Bank made no errors over loans but its communication was unsatisfactory

Categories:
Advice & information, Lending, Overdrafts,
Summary:
Percy was a director of two companies that had loans and an overdraft facility with the bank. He was dissatisfied with the way the bank was managing this lending. He thought the limit on the overdraft facility was meant to reduce over time and that the bank had set it up incorrectly. He was also unhappy that the bank had been deducting the full balance owing on loans that it had agreed to extend, causing a transactional account at another bank to become significantly overdrawn.
Published:
September 2025

Percy first complained to the bank about these matters in 2019, and said a staff member told him he had been overcharged interest and would be refunded.  However, the refund never eventuated, and the staff member left the bank. Percy did not receive a satisfactory response to his complaint, despite making numerous follow-up enquiries over the next five years. In 2024, he asked us to consider his complaint.

Our investigation

We reviewed the bank’s response to Percy’s complaints. We found the bank had given him incomplete and confusing information and had not followed a proper process when it responded to his complaint in 2019. It should have given a clear response within a reasonable timeframe and told him about his right to contact our office, but it failed to do either.
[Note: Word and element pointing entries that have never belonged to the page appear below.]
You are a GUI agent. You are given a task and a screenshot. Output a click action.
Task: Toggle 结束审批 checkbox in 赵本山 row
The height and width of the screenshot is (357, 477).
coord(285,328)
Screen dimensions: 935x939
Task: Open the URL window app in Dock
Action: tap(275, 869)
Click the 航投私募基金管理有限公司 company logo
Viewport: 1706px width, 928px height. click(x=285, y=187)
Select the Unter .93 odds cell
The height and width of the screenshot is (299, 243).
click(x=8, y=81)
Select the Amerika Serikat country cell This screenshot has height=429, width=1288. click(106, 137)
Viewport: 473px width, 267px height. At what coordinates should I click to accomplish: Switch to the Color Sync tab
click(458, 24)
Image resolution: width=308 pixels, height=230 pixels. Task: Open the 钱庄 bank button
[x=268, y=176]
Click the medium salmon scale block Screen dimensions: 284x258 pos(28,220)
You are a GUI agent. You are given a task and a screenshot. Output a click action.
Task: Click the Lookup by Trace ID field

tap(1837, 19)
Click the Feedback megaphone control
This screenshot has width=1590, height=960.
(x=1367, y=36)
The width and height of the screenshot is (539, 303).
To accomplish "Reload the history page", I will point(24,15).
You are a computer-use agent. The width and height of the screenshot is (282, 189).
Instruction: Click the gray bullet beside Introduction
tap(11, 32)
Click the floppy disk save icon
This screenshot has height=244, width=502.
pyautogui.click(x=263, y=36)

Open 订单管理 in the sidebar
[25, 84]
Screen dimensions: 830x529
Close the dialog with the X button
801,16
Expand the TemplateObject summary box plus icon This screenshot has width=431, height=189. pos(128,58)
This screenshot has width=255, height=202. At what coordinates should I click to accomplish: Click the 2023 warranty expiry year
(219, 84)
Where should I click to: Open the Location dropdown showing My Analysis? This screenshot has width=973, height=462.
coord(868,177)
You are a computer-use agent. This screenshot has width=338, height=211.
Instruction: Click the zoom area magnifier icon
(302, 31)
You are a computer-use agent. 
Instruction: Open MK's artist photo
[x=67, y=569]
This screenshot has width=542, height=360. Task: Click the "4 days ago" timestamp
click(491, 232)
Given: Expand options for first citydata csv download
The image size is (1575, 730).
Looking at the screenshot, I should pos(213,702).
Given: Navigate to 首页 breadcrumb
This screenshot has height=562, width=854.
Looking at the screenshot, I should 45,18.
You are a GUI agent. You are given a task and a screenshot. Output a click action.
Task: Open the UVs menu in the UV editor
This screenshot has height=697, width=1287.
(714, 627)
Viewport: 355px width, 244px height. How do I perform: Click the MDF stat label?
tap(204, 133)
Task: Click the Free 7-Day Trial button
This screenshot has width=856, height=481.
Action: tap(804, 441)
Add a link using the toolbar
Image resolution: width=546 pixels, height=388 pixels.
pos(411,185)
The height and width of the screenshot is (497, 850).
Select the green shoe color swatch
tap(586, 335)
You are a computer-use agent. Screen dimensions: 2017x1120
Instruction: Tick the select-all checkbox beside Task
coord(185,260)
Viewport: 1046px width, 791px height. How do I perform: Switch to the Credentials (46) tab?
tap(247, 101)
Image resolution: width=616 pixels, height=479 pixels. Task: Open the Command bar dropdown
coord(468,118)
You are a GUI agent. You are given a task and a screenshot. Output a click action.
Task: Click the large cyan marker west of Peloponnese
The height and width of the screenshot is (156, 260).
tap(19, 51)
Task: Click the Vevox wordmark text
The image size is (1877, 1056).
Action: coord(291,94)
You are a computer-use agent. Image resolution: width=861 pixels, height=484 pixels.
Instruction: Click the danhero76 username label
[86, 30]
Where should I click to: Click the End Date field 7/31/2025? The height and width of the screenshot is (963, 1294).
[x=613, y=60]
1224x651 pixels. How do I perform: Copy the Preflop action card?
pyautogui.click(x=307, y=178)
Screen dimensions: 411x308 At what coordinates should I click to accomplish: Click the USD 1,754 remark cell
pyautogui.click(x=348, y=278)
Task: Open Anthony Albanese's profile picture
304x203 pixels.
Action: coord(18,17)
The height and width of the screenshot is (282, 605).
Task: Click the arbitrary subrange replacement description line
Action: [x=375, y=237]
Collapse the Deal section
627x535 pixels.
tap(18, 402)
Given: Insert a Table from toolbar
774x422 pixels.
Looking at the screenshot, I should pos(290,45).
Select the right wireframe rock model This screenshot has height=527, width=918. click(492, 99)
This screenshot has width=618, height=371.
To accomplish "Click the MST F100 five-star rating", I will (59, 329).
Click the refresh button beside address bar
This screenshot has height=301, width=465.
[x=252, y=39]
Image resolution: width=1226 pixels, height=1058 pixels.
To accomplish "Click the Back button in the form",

We eventually gathered enough information about the lending to be satisfied the bank had not made any errors with the loans or overdraft facility, and had also not overcharged interest on them. However, the bank had failed to explain to Percy its approach to extending the term of loans and the loan deductions – an approach we found confusing – and it made no diary notes detailing its approach. We could therefore understand Percy’s confusion, as well as his frustration at the five-year delay in receiving a proper response.

Outcome

The bank accepted that its communication and complaint-handling were unsatisfactory and offered Percy a letter acknowledging its shortcomings, along with a payment of $13,000 to compensate him for stress and inconvenience and to cover the interest and charges incurred on the transactional account as a result of the loan deductions. Percy accepted the bank’s offer.